Ces craintes ont été mises en relief la semaine dernière par une dépêche annonçant que Berlin avait demandé à un groupe d'économistes de haut niveau de plancher sur divers scénarios pour réformer l'économie française.

La nouvelle a été rapidement démentie par le ministre des Finances allemand, Wolfgang Schaüble, qui a rivalisé d'amabilités avec son homologue français, Pierre Moscovici, lors d'une conférence de presse subséquente pour illustrer la «confiance» régnant entre les deux pays.

Les contorsions diplomatiques n'ont pas suffi à étouffer les réserves allemandes, étalées dans la presse du pays.

L'un des économistes conseillant le gouvernement, Lars Feld, a déclaré récemment que la France était aujourd'hui le «problème le plus sérieux de la zone euro» parce qu'elle «n'a rien entrepris pour vraiment rétablir sa compétitivité».

Le tabloïd Bild a demandé sur un ton alarmiste à la fin octobre si le pays risquait de devenir «la nouvelle Grèce».

« Une forte inquiétude »

Le rédacteur en chef adjoint de la publication populaire à grand tirage, Nikolaus Blome, relève qu'il existe au sein de la classe politique allemande «une forte inquiétude» quant à la capacité du président français «de mettre le pays sur une voie réformiste quelconque».

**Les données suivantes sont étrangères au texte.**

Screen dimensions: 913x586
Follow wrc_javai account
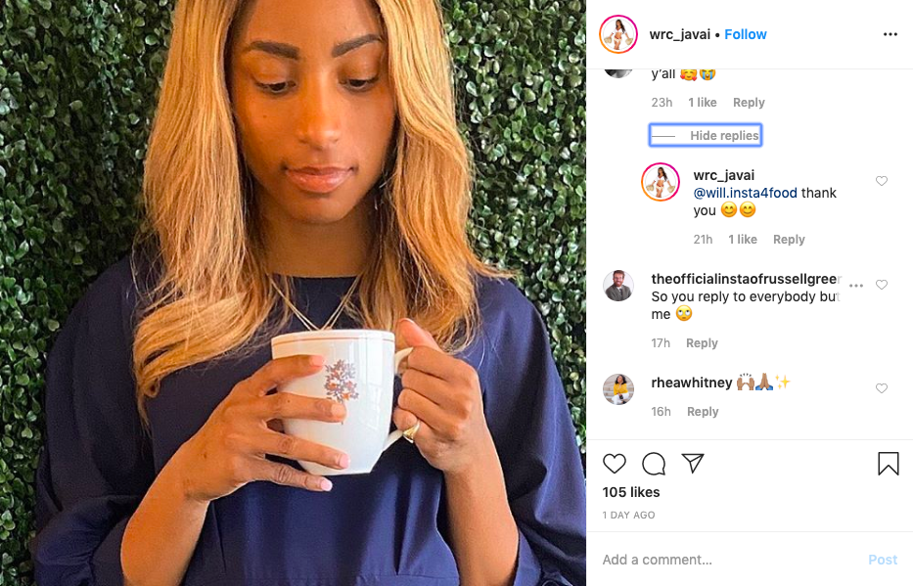point(746,34)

«Il semble qu'il soit très difficile pour lui de vendre l'idée à sa base politique en raison des promesses faites durant la campagne», souligne le journaliste, qui craint de voir les taux d'emprunt français s'envoler.

Le gouvernement français évoque l'annonce récente d'un crédit d'impôt de 30 milliards d'euros pour les entreprises ainsi qu'une série de compressions et de réformes fiscales devant limiter le déficit du pays pour montrer son sérieux en matière économique, mais la démarche semble trop timorée aux yeux de Berlin.

Le premier ministre français Jean-Marc Ayrault, est venu rencontrer la chancelière Angela Merkel cette semaine en Allemagne pour tenter d'aplanir les divergences existantes. «Nous devons encore plus parler ensemble. La compréhension n'est peut-être pas suffisante en ce moment», a-t-il reconnu.

Le politicien a ajouté à l'intention des critiques que la France «n'a pas de leçons à recevoir».